*** Opening of Dataset extract ***

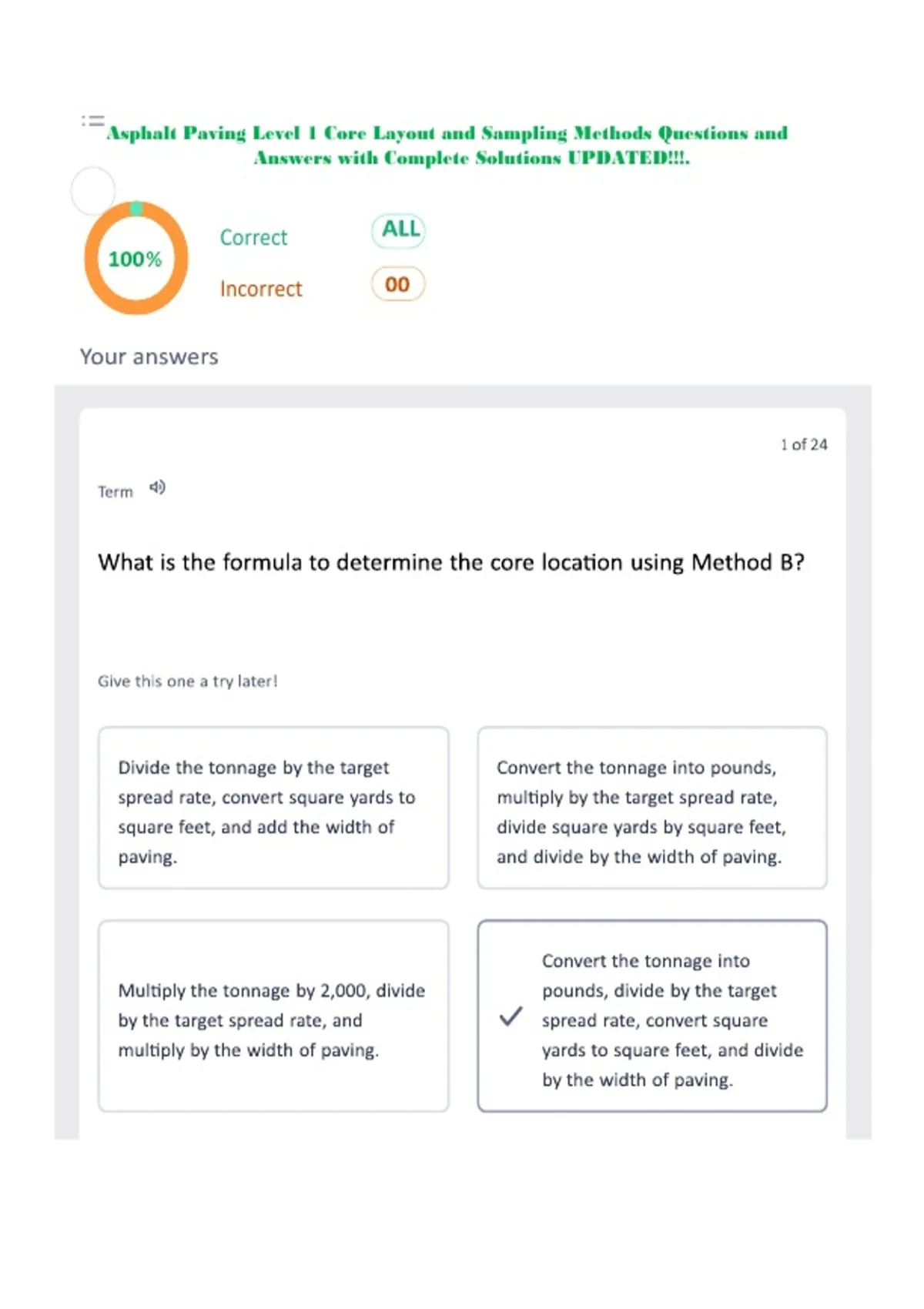Click the Correct label
The image size is (924, 1309).
(253, 237)
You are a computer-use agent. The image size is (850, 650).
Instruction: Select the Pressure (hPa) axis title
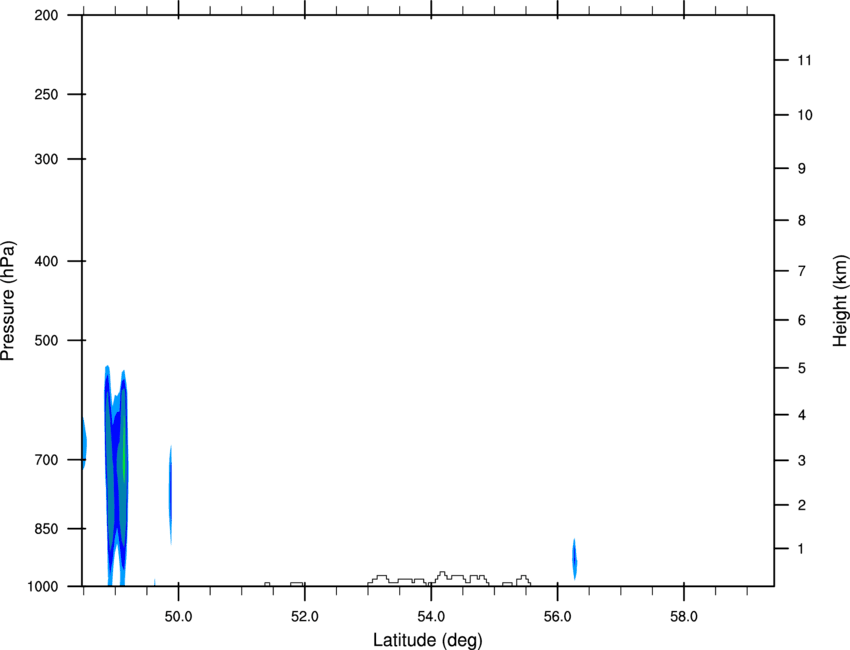[x=8, y=301]
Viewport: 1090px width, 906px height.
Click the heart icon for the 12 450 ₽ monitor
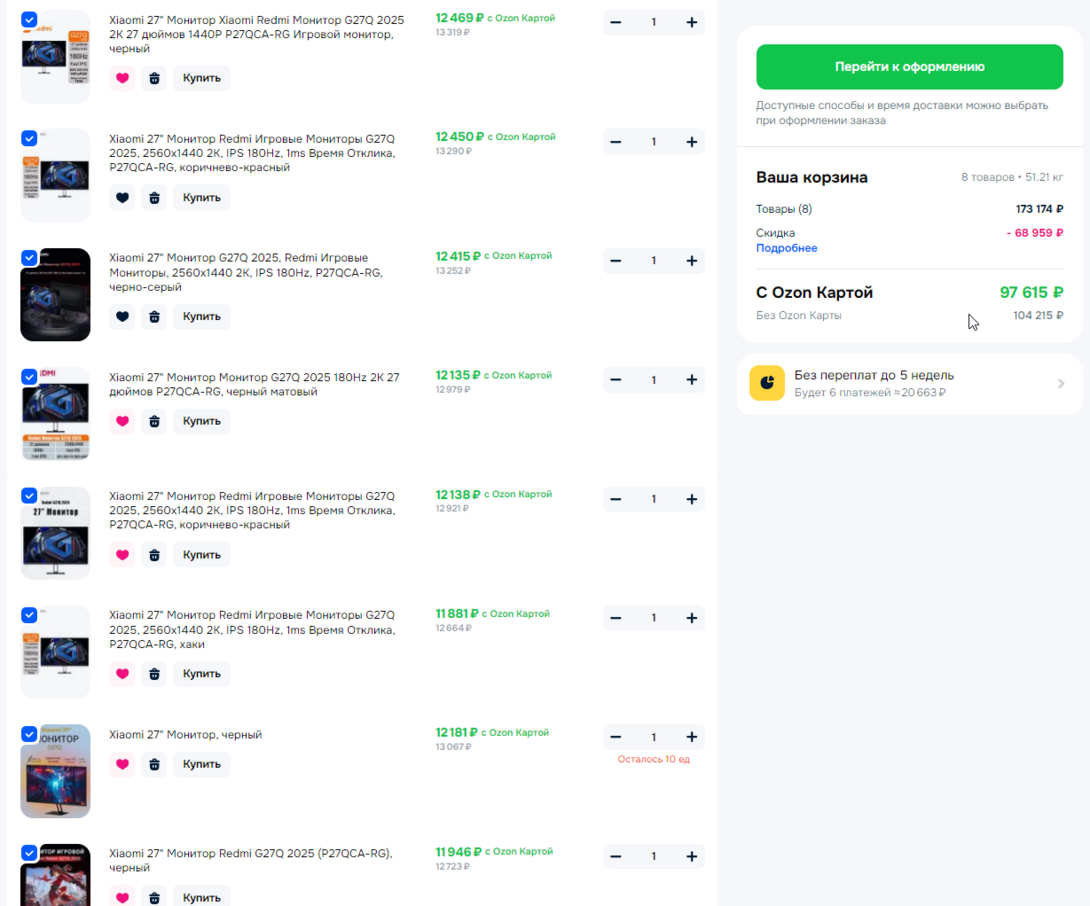[x=122, y=198]
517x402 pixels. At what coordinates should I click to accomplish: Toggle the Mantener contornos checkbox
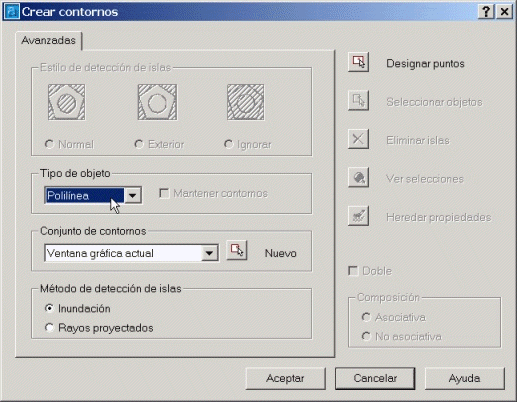point(164,193)
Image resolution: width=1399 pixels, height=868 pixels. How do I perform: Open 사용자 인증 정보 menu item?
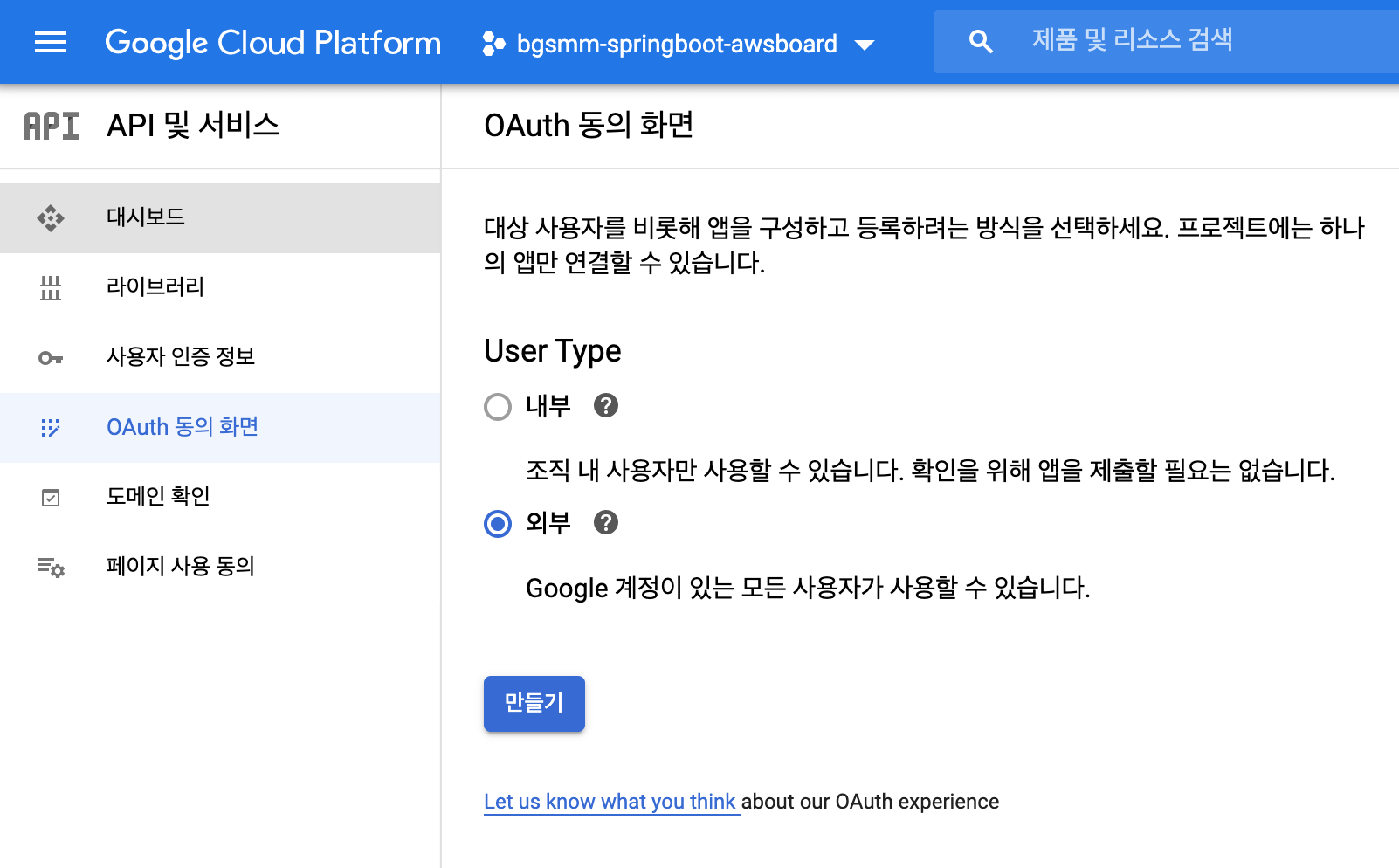[x=181, y=356]
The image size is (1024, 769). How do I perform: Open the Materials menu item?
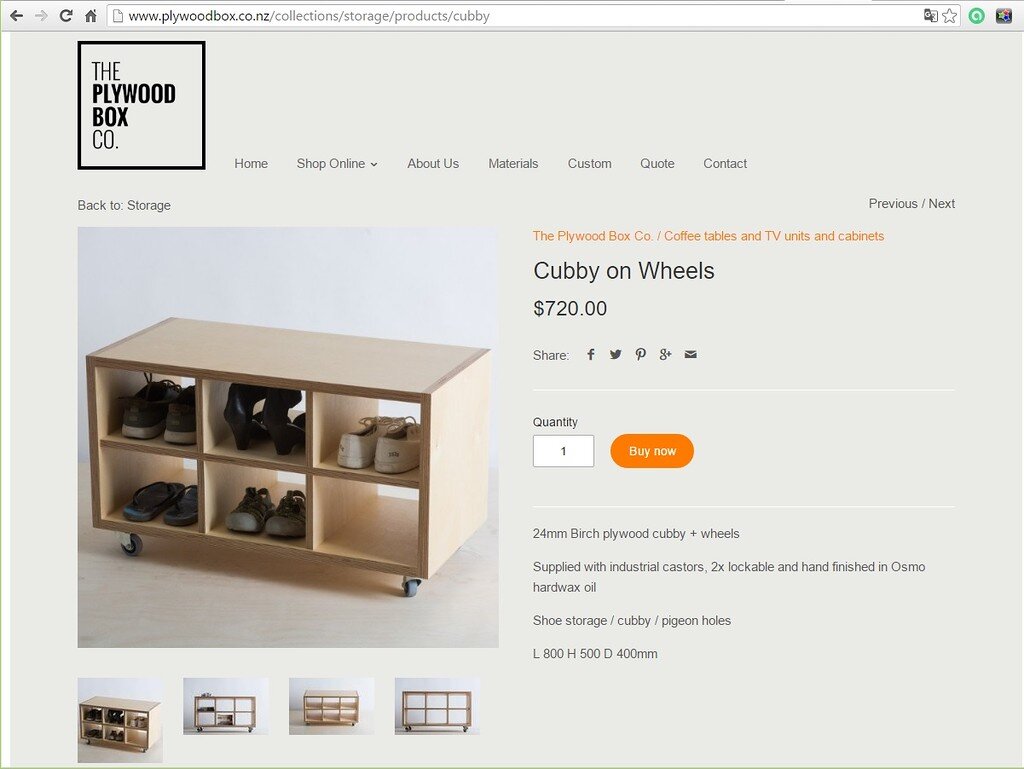(513, 164)
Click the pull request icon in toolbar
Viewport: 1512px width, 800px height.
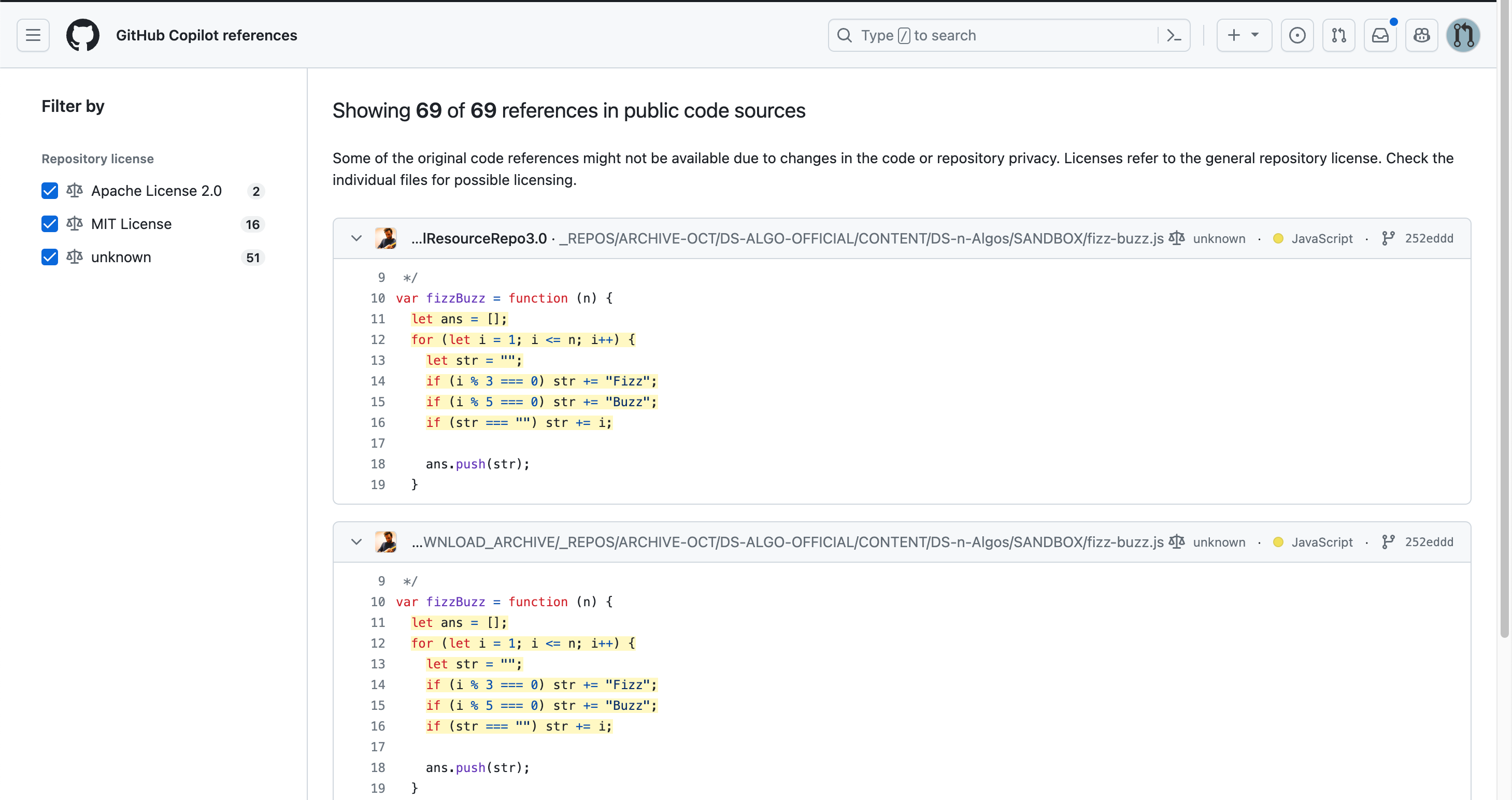(x=1338, y=34)
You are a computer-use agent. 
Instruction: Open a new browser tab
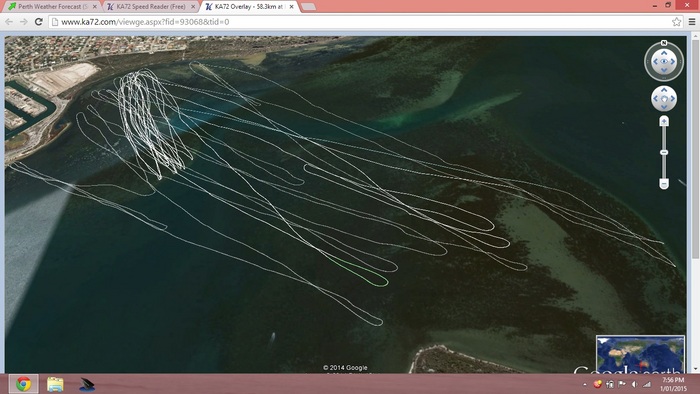coord(308,7)
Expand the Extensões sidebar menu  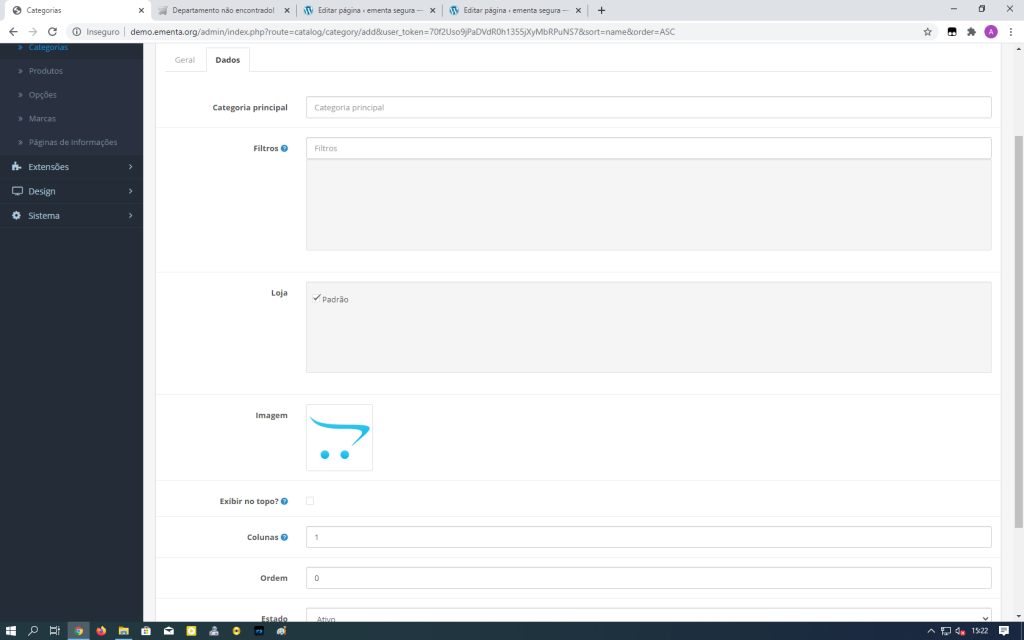72,167
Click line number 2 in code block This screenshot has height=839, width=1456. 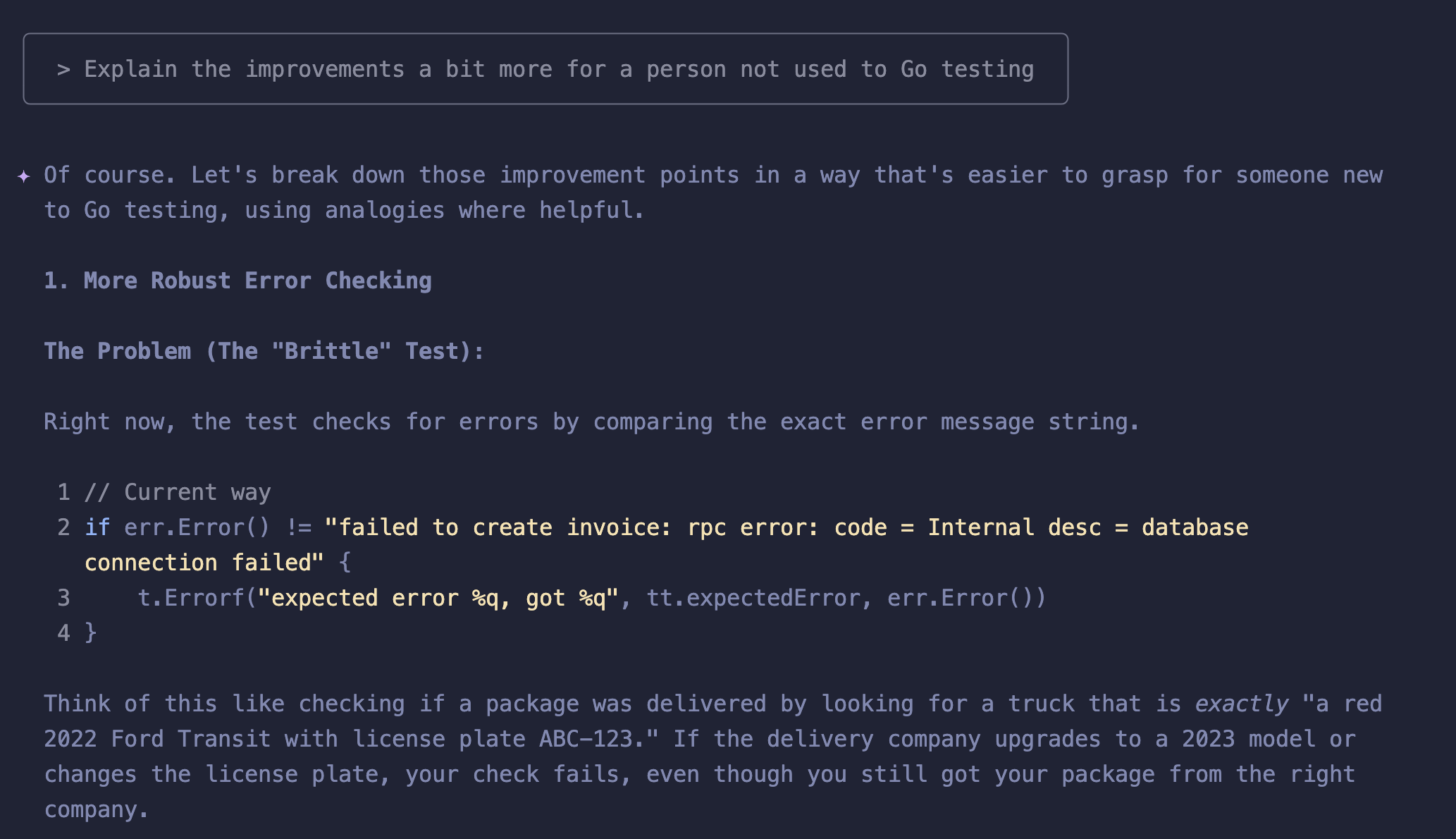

*** Close of Dataset extract ***

**Required action:**
For the string "computer", work out how many lines of the entries contain it and reply with that number alone.

**The completed task:**
2